When patients file medical malpractice lawsuits in New York, they could seek compensation from more than just their physicians under the common law theory of respondeat superior. This means that hospitals could be deemed vicariously liable for the negligence of the physicians that they employ. The theory may apply to other negligent employees as well.
For the respondeat superior theory to apply, the employees have to have acted negligently within the scope of their employment. Hospitals could be sued for vicarious liability if the patients were injured while their employees were being paid for time worked, while their employees were doing what they were hired to do, and while the hospitals were benefiting from their employees’ actions.
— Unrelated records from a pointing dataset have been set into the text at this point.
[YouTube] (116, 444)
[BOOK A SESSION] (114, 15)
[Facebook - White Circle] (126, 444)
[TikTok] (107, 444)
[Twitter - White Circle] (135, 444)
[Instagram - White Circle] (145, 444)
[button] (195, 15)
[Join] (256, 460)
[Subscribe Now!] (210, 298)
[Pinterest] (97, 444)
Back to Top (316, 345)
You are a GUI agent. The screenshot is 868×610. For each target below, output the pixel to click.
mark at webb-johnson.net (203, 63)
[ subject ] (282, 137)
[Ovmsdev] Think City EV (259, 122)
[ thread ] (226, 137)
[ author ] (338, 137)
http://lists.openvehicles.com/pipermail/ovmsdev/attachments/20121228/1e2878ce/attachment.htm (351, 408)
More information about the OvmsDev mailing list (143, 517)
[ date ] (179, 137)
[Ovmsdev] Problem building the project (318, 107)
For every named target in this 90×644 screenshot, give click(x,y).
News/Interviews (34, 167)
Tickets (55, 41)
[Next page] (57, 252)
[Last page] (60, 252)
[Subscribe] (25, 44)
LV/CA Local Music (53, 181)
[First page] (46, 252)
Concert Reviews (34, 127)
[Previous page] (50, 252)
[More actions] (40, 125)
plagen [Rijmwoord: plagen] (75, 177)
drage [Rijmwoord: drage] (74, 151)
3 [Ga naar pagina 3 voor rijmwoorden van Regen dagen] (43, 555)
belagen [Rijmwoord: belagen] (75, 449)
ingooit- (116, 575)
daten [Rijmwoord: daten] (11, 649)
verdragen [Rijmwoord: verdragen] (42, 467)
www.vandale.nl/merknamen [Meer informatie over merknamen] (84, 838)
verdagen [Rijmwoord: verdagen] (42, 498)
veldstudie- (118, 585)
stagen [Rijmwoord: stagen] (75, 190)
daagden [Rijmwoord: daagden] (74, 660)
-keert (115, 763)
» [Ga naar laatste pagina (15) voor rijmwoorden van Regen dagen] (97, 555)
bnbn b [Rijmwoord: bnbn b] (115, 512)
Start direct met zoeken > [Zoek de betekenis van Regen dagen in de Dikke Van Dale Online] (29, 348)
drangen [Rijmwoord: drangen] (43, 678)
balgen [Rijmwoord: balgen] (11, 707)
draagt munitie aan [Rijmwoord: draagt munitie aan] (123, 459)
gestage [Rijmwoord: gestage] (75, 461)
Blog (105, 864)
Hospitals are often vicariously liable for surgical errors because the actions usually fall within the requirements of their employment. This is typically the case for injuries that result from the treatment that hospital physicians implement while they are working on the clock. The same could also happen when nurses or other medical staff are negligent on the job. However, sometimes patients are injured because of negligence when they go to see their primary care physicians. If a staff member of the doctor’s practice is the cause of the negligence, the affected patients could file medical malpractice lawsuits against that staff member. The practice, including the doctor, could be held vicariously liable as well if the staff member was working within the scope of employment.
For example, if a surgeon leaves a medical tool inside of a patient after surgery, the surgeon and health care facility may have to pay for the surgery required to remove the tool. The patient might also receive compensation to help the patient move forward after the unexpected surgery.